AUFGABENSTELLUNG
Ersetze im Interview über den Trainerberuf „Profifußball“ durch „Spitzenfußball“ und gib dabei den Abschnitt zwischen „Weil es mich“ und „lieber erspart hätte.“ einschließlich wieder.

Als Trainer hast du ständig den Druck im Genick. Da geht’s immer nur ums Müssen. Du musst gewinnen, musst soundsoviele Punkte erreichen, du musst erfolgreich sein. Sonst wirst du runtergemacht, beschimpft und am Ende geschasst. Das fällt als Lehrer alles weg. Ich bin jetzt viel glücklicher.

Trotzdem haben Sie seinerzeit den Lehrerjob aufgegeben und sind Profitrainer geworden. Warum, wenn das Leben als Lehrer offenbar angenehmer ist?

Weil es mich gejuckt hat. Natürlich war es ein Reiz, in diese Welt einzutauchen und den Profifußball kennenzulernen. Es hat mir ja auch lange gut gefallen, in der Zeit, in der wir erfolgreich waren. Aber dann war ich mit Situationen konfrontiert, die ich mir lieber erspart hätte.

Wovon sprechen Sie?

Es ist mir unter die Haut gegangen, wie ich damals mit Innsbruck abgestiegen bin. Damals sind die Leute auf mich losgegangen und haben die Familie beschimpft. Da beginnst du dann zu zweifeln, ob das wirklich so ein toller Beruf ist. Ich sag’s ganz offen: Richtig eine innere Zufriedenheit hatte ich nie.

Warum denn nicht?

Weil mir immer klar war: Wenn ich drei Spiele verliere, dann bin ich der Dodel. Dann muss ich die Konsequenzen tragen. Damit habe ich mich schwer getan.

Klingt danach, als wäre Fußballtrainer doch kein Traumjob.

Es ist nur dann ein Traumjob, wenn du gewinnst. Aber das spielt es nun einmal nicht. Wenn man die Bundesligatrainer jetzt der Reihe nach fragen würde und sie auch wirklich ehrlich zu sich selbst sind, dann wird jeder zugeben, dass er viele Phasen hatte, in denen er sehr unglücklich war. Ich glaube, es überwiegen die negativen Momente.

Sie glauben also, dass die meisten Trainer mit ihrer Situation unglücklich sind?

DATENAUSZUG
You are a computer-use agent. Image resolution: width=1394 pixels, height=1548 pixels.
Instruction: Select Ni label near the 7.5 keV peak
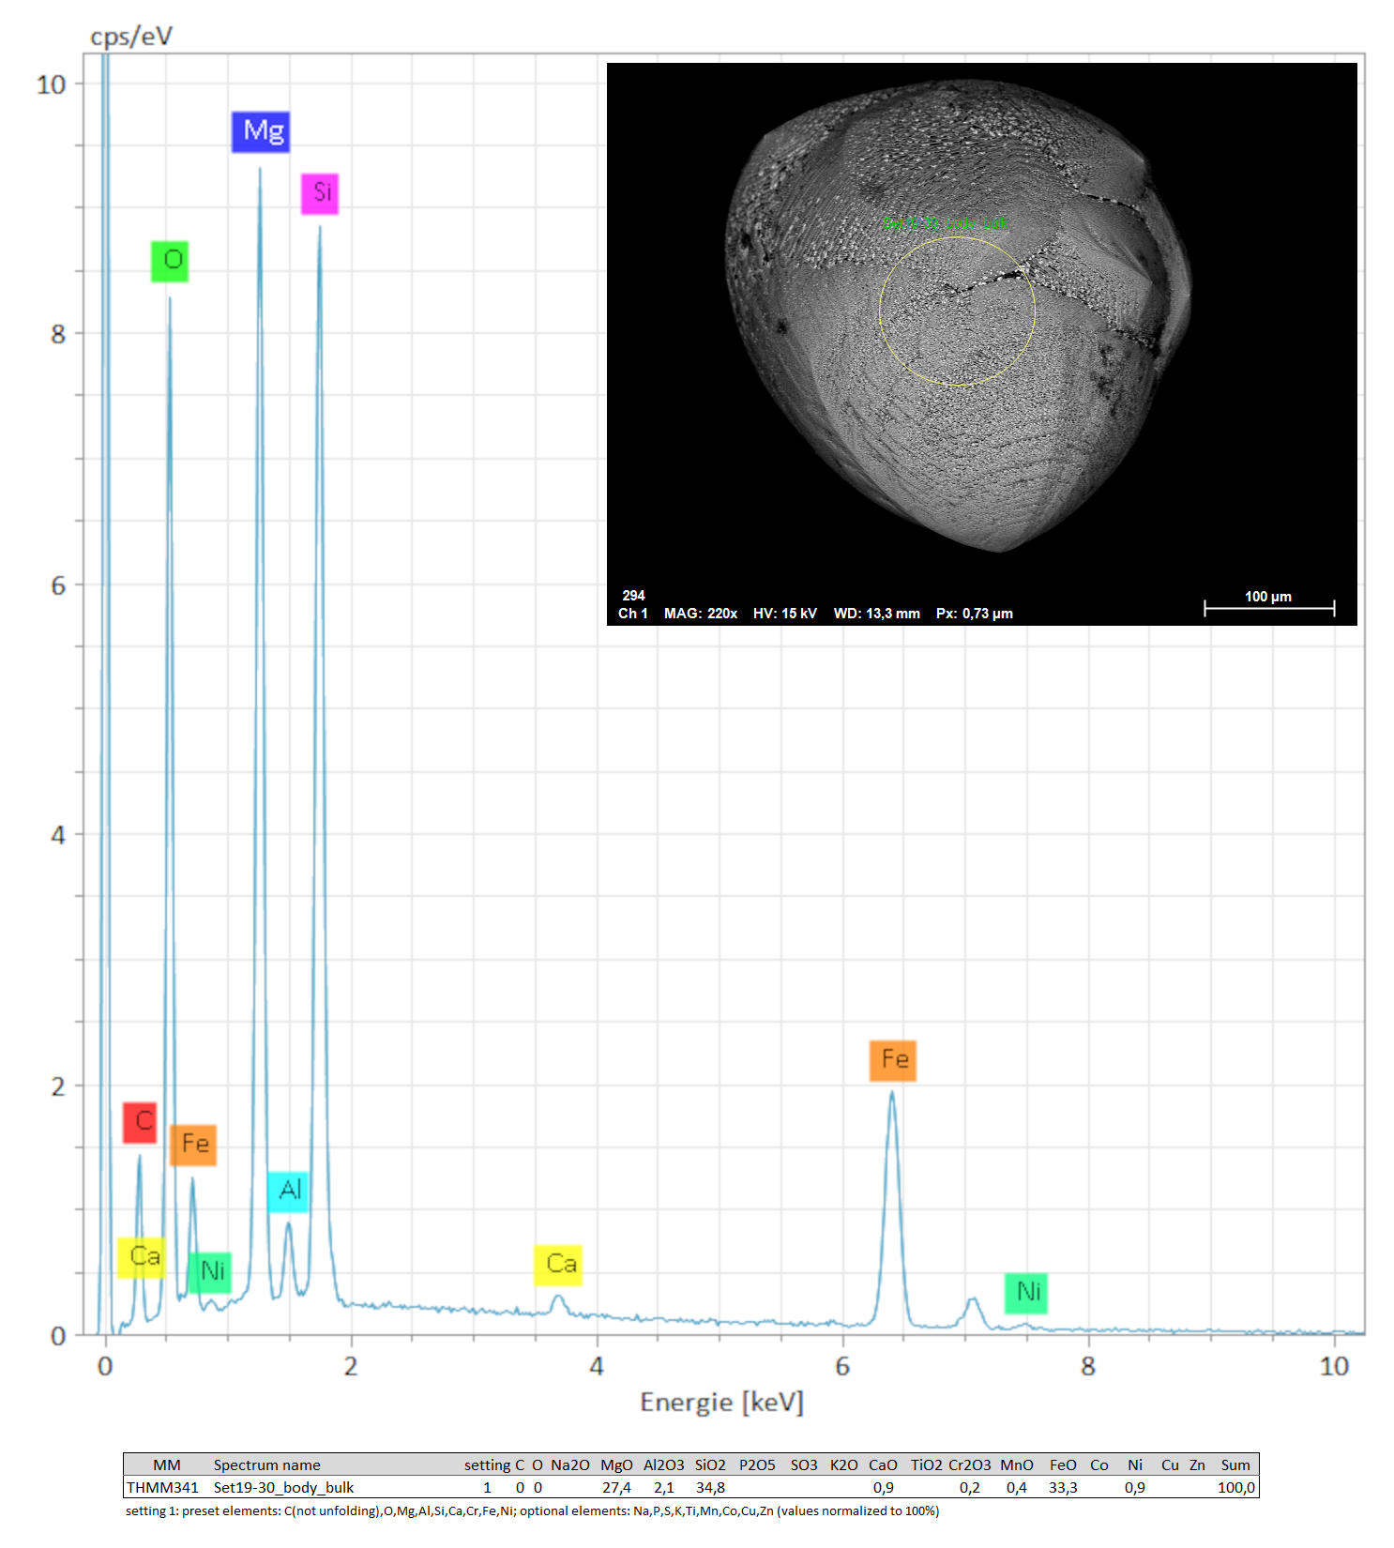tap(1026, 1293)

ANTWORT
Weil es mich gejuckt hat. Natürlich war es ein Reiz, in diese Welt einzutauchen und den Spitzenfußball kennenzulernen. Es hat mir ja auch lange gut gefallen, in der Zeit, in der wir erfolgreich waren. Aber dann war ich mit Situationen konfrontiert, die ich mir lieber erspart hätte.